One of the most important concerns of modern times is disaster survival. This is mostly because disasters can strike suddenly and cause chaos and damage.

Whether they’re a result of nature or man-made, the only option is readiness to cope with the situation. This readiness should be both a mindset and an actual preparedness plan for survival and protection.

Being prepared includes being equipped with reserves of water, food, medical supplies, basic tools and of course, firearms.

There are many disaster preparedness organizations providing information and guidelines as to how much of each survival necessity to have on hand, but no official recommendation for how many firearms are needed for disaster survival.

We’re here to help. The American Gun Association will review how many firearms are enough when disaster hits.

Understanding the Role of Firearms for Disaster Survival

Many people consider firearms as necessary equipment in disaster preparedness for self-defense and/or potential hunting. In addition, some survivalists anticipate firearms will be valuable commodities to trade or sell when SHTF.

The level of protection becomes limited if there are insufficiencies.
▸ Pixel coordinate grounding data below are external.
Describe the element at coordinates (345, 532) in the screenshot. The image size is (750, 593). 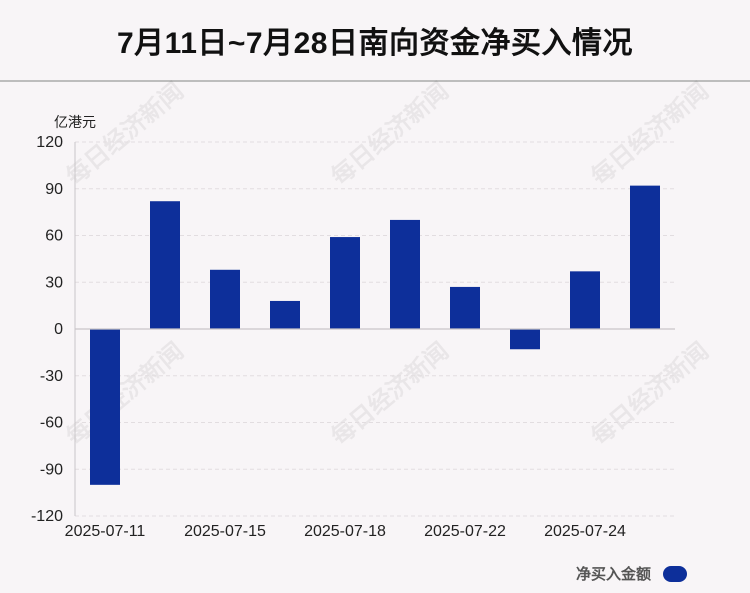
I see `x-tick-label: 2025-07-18` at that location.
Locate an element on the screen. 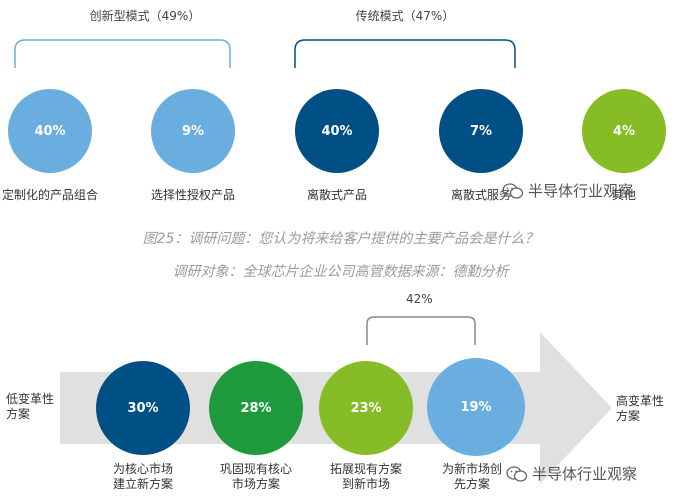 This screenshot has width=681, height=500. figure-caption: 图25：调研问题：您认为将来给客户提供的主要产品会是什么？ is located at coordinates (340, 239).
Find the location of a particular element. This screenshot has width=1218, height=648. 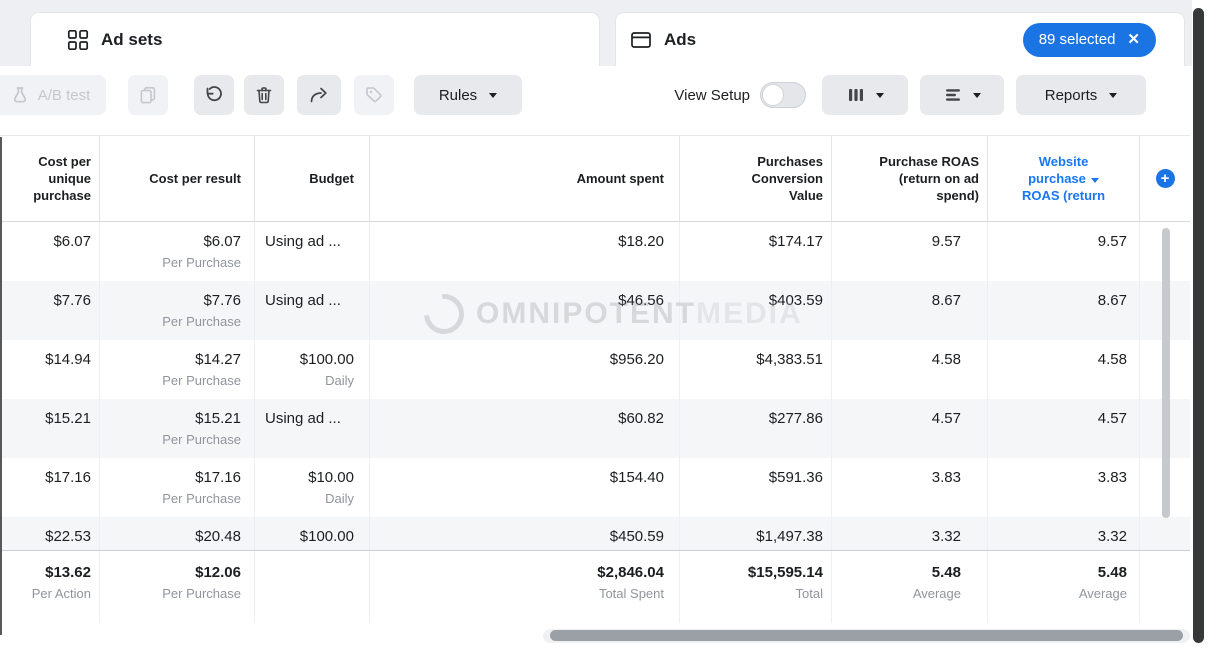

total-purchase-roas: 5.48 Average is located at coordinates (910, 587).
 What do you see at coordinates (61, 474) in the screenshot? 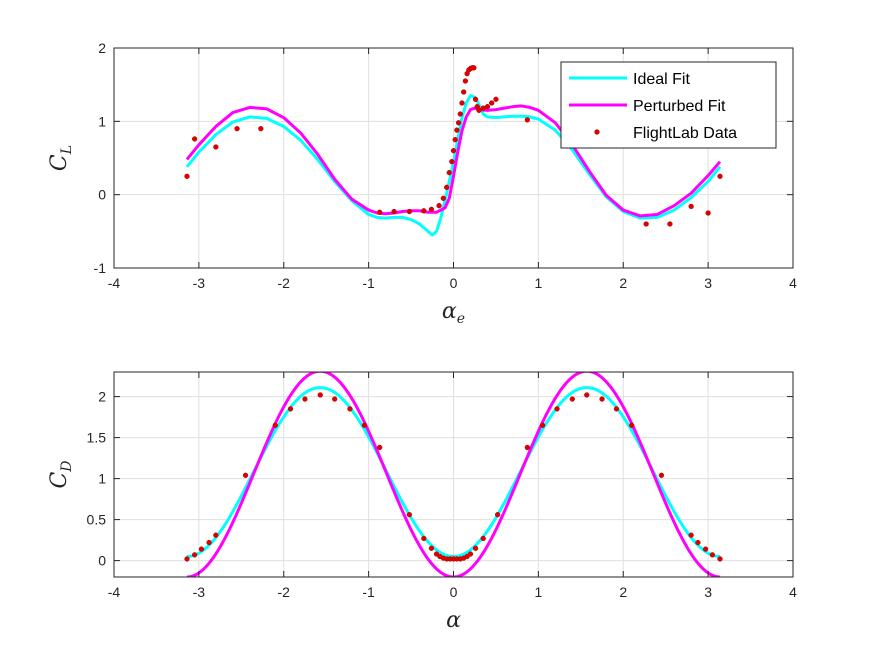
I see `y-axis-label: CD` at bounding box center [61, 474].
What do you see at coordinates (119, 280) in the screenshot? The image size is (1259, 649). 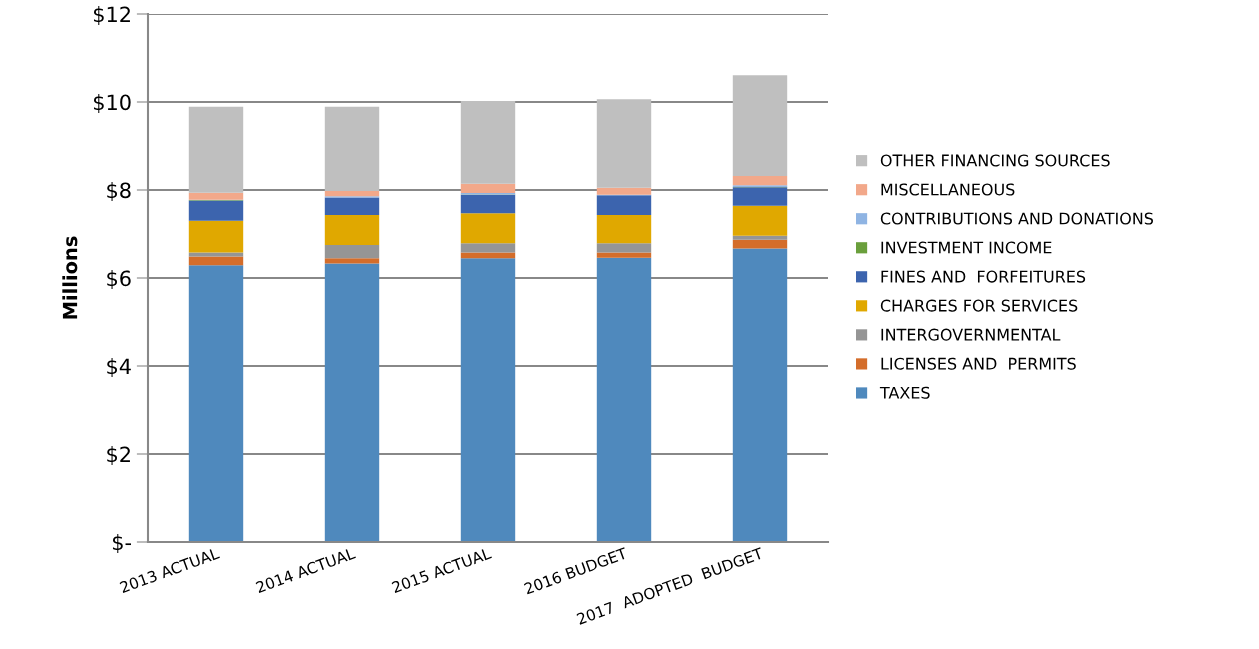 I see `y-tick-label: $6` at bounding box center [119, 280].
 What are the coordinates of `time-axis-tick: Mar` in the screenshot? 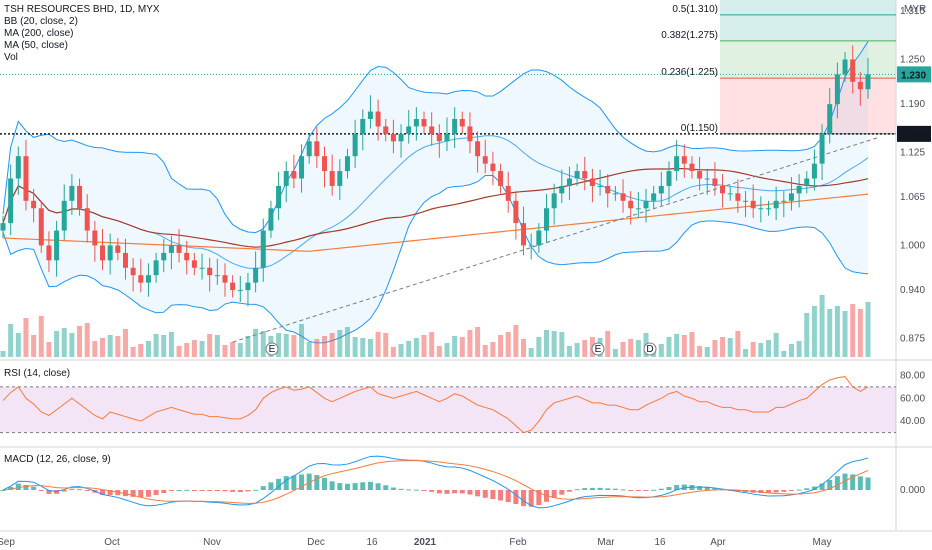 It's located at (606, 542).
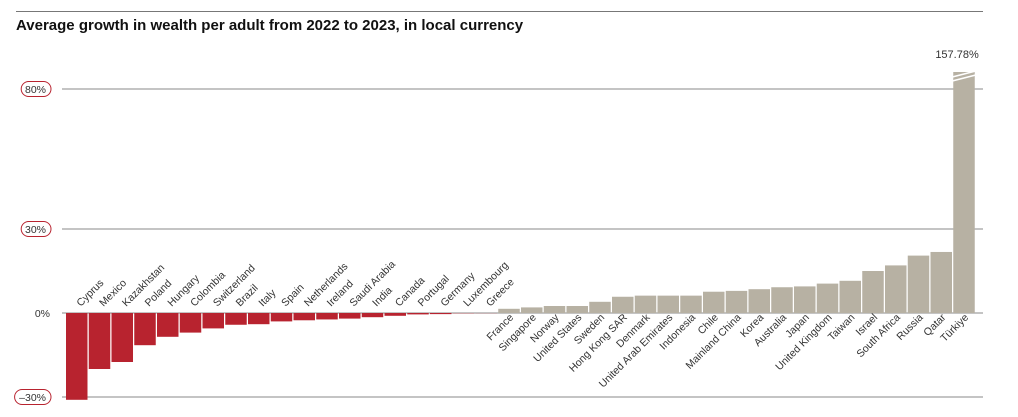 This screenshot has width=1018, height=417. What do you see at coordinates (736, 302) in the screenshot?
I see `bar-mainland-china` at bounding box center [736, 302].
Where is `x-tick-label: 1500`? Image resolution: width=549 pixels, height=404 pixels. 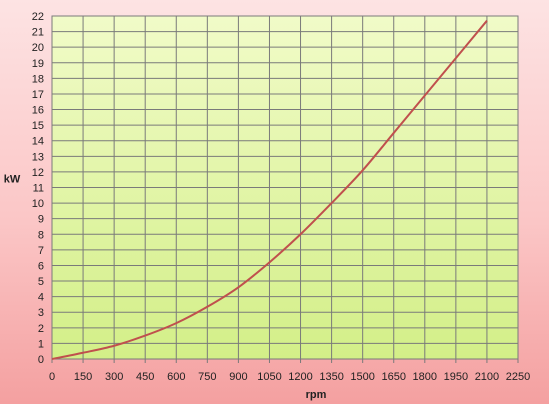
x-tick-label: 1500 is located at coordinates (362, 377).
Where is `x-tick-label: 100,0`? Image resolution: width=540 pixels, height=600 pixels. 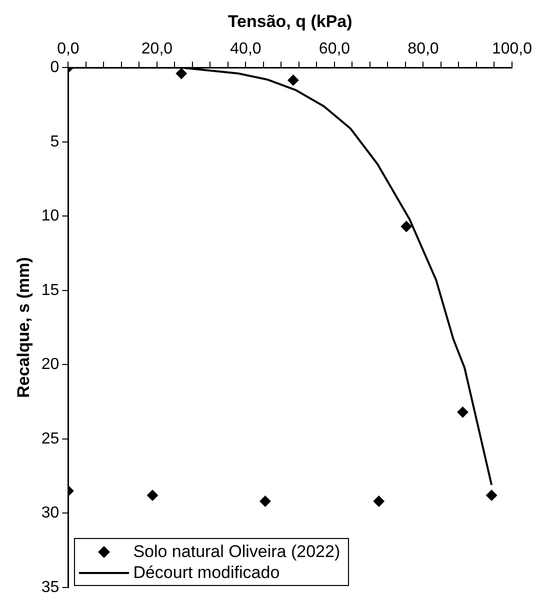
x-tick-label: 100,0 is located at coordinates (512, 49).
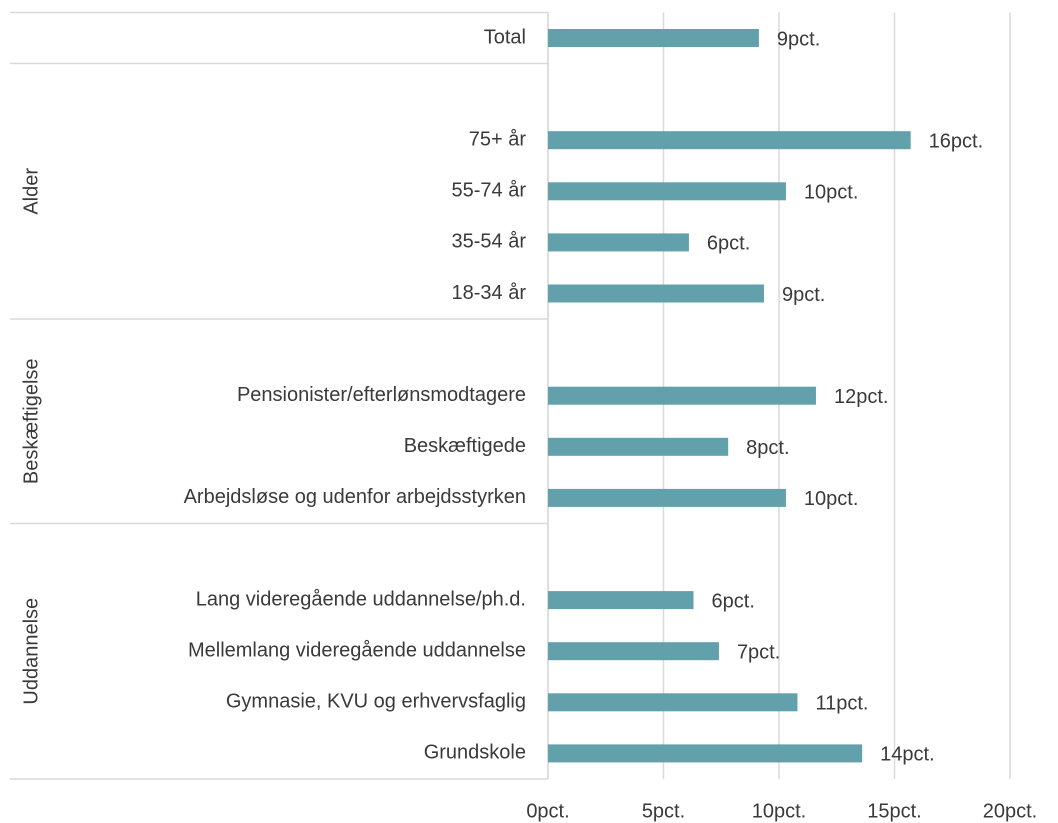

For example, a gun owner can have a large number of firearms without enough ammunition for use, which renders them ineffective in a short period of time.

Additionally, some people are under the unfortunate impression that just the presence of a gun is adequate preparation for defense.

If gun owners don’t take proper care to operate and maintain their guns on a routine basis, and instead just store them so they’re present, they put themselves and others at great risk of injury or gun malfunction.

Incorporating guns as part of disaster survival means owners need to take responsibility for understanding, training, maintaining, operating and safely storing each firearm.

There are two schools of thought when it comes to the “perfect” number of firearms for disaster survival: as many as possible and only a select few.

As Many As Possible

When considering disaster preparedness, some gun owners believe it’s best to have as many firearms as possible for survival. Some arguments to support this strategy include:

  • Each type of firearm fulfills a different role, and having as many as possible will cover most needs, like home defense or hunting
  • Having a variety of firearms means a variety of calibers, which will allow for back-ups in the case of gun loss or damage
  • A number of firearms require a substantial supply of ammunition, limiting the chance of shortage or depletion
  • A stockpile of guns could be viewed as an investment if firearms are used for barter or sale

However, there are some drawbacks to having a large number of guns on hand for the purpose of disaster survival.

For example, guns stored without regular maintenance or operation are far more at risk for malfunction with eventual use. Additionally, if gun owners are unfamiliar with the way a specific stored gun operates, it could result in damage to the gun and serious injury to the user or bystanders.

Therefore, having as many guns as possible as a disaster survival strategy could be an elevated and counter-productive safety risk.

A Select Few

Other gun owners argue having a select few firearms on hand is a far better strategy. Here are some claims to support this idea:

  • Choosing a select few firearms allows for more focused, extensive training and knowledge in operating and maintaining weapons
  • Gun owners can invest in more ammunition for a small number of guns, rather than spending more for a variety of calibers
  • A few firearms allow users to become experts in familiarity and marksmanship with their weapons of choice

However, like stockpiling firearms, having just a select few for disaster preparedness can also lead to drawbacks in certain situations.

For example, if any guns are damaged or subject to malfunction, there won’t be as many options for backup weapons. In addition, a limited number of guns means less variety of calibers.

This might interfere with the effectiveness of the guns when it comes to the level of capacity, power and range. For this reason, there really isn’t a magic number when it comes to how many firearms are enough for disaster survival.

The most important criteria when making the decision is the level of training and familiarity the gun owner has with the weapon, as well as an adequate supply of proper ammunition.

In a survival situation, the best method of preparedness is expertise. This ensures not only effective defensive use, but also protective measures for the user, bystanders and the gun itself. Know your guns, and continue to build your disaster stockpile once you’ve become an expert in maintaining and using your current collection.